Chinese ice hockey player and coach

Qi Xueting (齐雪婷; born 7 November 1986), also known by the Western name Snow Qi, is a Chinese ice hockey coach and retired defenseman. She is the head coach of Shenzhen Kunlun Red Star (Shenzhen KRS) in the Chinese Women's Ice Hockey League (WCIHL).

==Playing career==
Qi was a member of the Chinese women's national ice hockey team during 2003 to 2015. During her time with the national team, she won bronze medals at the Asian Winter Games in 2007 and 2011, a silver medal at the 2009 Winter Universiade, and represented China in the women's ice hockey tournament at the 2010 Winter Olympics.

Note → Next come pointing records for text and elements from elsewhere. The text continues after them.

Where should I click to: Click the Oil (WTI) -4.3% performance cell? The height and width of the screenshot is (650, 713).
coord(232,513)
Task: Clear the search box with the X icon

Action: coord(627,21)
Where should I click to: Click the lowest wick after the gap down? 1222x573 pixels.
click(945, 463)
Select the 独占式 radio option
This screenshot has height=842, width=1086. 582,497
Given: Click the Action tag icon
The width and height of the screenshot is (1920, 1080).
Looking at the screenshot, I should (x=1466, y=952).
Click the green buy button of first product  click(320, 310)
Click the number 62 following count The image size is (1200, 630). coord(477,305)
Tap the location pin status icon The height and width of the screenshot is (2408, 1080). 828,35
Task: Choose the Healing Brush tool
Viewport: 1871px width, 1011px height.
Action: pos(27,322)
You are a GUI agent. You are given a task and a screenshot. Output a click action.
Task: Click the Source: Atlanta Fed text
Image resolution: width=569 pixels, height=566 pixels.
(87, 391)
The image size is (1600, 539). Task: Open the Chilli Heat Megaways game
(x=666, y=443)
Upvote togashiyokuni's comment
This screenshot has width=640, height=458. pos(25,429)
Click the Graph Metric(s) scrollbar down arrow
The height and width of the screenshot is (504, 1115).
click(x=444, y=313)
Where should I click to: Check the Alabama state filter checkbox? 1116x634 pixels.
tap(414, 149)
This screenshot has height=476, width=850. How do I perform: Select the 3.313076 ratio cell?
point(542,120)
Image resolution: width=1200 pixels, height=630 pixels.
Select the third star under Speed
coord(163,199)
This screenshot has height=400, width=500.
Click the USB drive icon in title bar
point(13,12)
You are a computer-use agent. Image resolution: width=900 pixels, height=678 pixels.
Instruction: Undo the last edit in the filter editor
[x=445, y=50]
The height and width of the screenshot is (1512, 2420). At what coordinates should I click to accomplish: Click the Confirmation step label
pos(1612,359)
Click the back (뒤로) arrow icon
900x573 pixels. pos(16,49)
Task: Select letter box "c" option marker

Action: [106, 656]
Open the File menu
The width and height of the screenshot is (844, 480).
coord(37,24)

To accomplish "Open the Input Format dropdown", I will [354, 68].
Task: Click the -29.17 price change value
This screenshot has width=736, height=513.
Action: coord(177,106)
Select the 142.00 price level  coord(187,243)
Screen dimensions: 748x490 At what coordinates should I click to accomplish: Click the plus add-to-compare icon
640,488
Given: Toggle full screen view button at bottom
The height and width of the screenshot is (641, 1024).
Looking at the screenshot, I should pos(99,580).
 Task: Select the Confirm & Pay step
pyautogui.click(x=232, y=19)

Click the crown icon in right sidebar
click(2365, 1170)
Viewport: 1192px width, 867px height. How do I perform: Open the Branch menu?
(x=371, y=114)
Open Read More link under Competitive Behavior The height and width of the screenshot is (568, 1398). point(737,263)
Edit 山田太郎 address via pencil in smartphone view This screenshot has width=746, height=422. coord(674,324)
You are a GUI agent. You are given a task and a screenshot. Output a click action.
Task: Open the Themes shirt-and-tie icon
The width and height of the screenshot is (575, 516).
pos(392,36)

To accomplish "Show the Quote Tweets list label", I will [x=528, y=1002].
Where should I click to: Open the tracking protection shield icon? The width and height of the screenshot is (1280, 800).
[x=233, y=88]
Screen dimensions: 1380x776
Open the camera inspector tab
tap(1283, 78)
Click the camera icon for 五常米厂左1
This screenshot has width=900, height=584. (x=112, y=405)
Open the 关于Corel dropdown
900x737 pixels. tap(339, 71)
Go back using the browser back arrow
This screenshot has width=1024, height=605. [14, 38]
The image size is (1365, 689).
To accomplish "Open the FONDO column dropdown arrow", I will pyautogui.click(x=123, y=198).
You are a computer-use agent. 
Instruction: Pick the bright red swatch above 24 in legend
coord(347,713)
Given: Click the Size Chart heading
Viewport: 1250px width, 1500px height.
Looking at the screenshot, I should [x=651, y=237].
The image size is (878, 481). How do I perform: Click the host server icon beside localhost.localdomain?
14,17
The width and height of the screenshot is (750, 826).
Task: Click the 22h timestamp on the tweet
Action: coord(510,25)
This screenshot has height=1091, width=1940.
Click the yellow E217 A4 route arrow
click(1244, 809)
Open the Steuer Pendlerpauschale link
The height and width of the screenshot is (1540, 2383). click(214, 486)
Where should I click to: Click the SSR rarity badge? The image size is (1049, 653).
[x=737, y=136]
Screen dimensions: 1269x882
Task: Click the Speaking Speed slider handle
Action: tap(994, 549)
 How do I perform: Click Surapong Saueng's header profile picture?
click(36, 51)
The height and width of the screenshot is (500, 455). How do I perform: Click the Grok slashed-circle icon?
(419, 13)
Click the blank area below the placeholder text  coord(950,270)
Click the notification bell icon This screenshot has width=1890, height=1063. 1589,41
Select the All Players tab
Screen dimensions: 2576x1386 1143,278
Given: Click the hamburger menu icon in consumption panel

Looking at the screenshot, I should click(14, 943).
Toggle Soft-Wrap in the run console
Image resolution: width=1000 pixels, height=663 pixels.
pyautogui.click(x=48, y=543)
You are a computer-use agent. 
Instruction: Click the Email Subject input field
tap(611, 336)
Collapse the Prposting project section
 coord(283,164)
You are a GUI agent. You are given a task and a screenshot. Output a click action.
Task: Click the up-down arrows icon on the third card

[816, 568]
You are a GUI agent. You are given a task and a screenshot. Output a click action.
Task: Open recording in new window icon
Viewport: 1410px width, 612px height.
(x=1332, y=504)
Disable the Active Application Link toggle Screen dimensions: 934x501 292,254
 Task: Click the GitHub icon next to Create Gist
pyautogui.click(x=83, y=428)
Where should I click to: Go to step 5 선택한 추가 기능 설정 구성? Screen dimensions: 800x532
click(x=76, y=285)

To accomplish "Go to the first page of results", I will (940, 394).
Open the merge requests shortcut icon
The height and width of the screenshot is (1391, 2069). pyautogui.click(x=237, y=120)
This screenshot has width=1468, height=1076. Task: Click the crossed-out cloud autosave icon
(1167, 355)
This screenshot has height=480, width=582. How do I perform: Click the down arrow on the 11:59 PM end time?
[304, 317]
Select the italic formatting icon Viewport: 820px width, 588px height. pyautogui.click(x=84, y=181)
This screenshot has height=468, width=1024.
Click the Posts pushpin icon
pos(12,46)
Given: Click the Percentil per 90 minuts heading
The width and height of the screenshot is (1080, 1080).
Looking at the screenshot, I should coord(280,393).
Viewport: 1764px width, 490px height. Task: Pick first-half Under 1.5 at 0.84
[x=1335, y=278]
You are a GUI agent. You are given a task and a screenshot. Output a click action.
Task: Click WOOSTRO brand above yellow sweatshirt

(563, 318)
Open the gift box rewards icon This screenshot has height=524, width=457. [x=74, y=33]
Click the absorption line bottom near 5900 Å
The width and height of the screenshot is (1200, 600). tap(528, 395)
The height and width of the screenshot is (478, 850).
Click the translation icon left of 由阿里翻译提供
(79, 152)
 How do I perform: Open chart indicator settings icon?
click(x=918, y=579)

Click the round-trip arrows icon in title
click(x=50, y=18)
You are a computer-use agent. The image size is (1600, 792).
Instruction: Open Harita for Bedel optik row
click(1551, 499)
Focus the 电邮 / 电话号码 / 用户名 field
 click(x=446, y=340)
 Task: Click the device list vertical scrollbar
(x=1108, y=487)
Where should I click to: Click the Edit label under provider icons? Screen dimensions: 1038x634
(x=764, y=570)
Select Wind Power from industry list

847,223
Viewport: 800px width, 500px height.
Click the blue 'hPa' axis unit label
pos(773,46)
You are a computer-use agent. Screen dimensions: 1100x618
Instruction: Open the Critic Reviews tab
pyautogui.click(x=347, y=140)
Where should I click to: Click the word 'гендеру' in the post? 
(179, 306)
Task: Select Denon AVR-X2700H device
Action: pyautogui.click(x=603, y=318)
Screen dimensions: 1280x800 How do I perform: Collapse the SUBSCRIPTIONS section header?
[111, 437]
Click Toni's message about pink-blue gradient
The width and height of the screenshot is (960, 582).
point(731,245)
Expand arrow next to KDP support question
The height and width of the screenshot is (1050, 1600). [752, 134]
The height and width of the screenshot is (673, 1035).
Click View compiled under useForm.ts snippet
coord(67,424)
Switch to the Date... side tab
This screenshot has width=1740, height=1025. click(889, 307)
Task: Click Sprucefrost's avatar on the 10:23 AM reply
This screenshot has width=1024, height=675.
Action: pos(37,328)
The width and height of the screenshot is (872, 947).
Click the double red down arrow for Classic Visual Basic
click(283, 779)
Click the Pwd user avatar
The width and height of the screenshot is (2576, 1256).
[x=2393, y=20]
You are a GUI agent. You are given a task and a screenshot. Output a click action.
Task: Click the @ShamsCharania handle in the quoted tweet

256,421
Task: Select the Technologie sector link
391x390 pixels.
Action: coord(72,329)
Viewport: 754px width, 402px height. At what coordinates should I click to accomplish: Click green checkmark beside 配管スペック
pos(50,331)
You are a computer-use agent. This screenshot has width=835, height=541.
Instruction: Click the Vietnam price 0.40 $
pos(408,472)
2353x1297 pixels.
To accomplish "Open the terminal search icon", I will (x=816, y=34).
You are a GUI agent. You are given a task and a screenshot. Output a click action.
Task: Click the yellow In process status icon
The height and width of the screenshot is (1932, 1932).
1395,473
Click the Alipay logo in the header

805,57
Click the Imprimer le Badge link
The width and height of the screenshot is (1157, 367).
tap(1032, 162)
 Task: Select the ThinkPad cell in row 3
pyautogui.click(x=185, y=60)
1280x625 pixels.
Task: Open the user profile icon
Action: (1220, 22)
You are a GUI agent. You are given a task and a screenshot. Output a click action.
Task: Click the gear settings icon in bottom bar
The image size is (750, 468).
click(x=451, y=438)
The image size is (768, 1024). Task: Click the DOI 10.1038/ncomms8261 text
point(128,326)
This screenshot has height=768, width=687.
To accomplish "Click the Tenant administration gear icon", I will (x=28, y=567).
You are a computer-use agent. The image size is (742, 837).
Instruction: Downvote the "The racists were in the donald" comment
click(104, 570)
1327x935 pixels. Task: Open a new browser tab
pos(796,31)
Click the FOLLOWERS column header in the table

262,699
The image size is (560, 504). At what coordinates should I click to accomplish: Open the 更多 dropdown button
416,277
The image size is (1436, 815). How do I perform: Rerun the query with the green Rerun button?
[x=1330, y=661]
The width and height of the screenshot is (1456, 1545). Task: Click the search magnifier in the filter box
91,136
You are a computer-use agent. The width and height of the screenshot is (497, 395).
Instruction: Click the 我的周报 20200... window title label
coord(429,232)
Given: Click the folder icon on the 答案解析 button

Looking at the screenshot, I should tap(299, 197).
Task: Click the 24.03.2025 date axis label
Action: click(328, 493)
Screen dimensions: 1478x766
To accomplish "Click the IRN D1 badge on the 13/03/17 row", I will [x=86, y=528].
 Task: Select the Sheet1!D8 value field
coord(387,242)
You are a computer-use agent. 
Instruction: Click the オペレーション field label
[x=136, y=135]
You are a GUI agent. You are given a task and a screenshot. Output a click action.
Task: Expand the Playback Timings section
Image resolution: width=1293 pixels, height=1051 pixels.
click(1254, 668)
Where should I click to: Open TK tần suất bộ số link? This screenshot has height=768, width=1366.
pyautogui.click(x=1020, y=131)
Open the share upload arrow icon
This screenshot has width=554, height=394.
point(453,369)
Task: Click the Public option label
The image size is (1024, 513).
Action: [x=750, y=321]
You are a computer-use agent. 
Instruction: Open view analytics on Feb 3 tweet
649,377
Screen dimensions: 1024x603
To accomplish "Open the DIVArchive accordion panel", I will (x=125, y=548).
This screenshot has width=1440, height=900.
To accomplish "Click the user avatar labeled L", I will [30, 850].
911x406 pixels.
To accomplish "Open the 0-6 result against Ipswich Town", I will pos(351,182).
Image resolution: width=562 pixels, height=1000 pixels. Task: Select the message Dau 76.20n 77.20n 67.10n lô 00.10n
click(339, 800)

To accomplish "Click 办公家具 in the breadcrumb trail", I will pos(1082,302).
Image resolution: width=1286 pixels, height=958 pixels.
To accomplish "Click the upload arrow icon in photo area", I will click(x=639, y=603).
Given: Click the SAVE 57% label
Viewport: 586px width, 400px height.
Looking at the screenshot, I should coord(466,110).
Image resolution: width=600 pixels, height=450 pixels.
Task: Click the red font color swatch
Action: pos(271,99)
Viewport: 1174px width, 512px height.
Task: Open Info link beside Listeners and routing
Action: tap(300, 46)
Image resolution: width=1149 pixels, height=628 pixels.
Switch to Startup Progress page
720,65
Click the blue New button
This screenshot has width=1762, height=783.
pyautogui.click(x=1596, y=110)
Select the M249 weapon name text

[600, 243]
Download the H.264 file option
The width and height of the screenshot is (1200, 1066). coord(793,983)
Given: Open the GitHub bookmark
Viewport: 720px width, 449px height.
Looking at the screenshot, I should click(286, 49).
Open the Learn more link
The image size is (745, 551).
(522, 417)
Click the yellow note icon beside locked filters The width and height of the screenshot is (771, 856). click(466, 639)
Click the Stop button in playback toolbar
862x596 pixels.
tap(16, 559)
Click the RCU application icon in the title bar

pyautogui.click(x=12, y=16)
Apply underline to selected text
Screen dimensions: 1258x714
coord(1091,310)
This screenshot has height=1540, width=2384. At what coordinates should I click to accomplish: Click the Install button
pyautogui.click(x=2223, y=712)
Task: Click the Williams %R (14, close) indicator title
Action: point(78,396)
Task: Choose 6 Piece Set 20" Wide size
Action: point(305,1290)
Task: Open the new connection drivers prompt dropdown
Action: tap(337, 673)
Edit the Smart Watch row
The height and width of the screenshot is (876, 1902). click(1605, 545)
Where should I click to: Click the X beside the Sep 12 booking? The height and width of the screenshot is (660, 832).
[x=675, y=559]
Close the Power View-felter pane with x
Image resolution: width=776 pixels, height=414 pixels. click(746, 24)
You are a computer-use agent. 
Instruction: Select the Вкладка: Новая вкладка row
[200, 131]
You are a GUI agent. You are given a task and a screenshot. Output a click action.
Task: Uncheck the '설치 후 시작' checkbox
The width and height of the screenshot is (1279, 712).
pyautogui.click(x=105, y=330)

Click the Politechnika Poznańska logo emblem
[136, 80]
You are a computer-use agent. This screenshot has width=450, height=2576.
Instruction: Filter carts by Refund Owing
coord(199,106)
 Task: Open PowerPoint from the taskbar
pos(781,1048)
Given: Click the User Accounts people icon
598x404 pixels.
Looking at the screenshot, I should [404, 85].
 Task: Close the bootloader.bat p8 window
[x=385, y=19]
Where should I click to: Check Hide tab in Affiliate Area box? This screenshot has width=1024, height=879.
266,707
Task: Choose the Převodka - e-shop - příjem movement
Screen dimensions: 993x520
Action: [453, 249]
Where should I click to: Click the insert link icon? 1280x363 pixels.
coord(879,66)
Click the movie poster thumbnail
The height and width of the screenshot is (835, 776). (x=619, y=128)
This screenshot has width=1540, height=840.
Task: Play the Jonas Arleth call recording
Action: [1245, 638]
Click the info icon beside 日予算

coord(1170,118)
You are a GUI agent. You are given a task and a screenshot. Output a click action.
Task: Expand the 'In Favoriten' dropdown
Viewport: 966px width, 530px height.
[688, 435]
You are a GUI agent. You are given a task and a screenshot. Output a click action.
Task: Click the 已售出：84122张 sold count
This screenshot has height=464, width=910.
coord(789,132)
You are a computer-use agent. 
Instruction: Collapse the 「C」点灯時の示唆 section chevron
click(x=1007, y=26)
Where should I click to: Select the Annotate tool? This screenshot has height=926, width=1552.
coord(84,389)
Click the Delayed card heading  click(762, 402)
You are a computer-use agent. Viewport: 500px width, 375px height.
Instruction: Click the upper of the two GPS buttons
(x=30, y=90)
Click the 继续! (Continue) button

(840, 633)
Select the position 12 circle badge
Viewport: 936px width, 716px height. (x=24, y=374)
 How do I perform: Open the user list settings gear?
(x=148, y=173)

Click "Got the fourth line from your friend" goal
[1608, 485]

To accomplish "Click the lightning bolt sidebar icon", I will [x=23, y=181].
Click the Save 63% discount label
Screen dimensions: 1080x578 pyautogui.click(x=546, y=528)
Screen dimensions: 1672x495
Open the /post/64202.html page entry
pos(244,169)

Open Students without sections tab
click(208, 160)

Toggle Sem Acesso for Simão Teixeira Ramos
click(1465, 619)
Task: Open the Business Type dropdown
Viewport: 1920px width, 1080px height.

Qi was last active as a player with the KRS Vanke Rays (renamed Shenzhen KRS in 2022) in the Zhenskaya Hockey League (ZhHL) during the 2020–21 ZhHL season.

==Coaching career==
Qi served as assistant coach to the Chinese women's national team for the IIHF Women's World Championship Division 1B tournaments in 2018 and 2019.

She was named head coach of Shenzhen KRS ahead of the 2024–25 WCIHL season.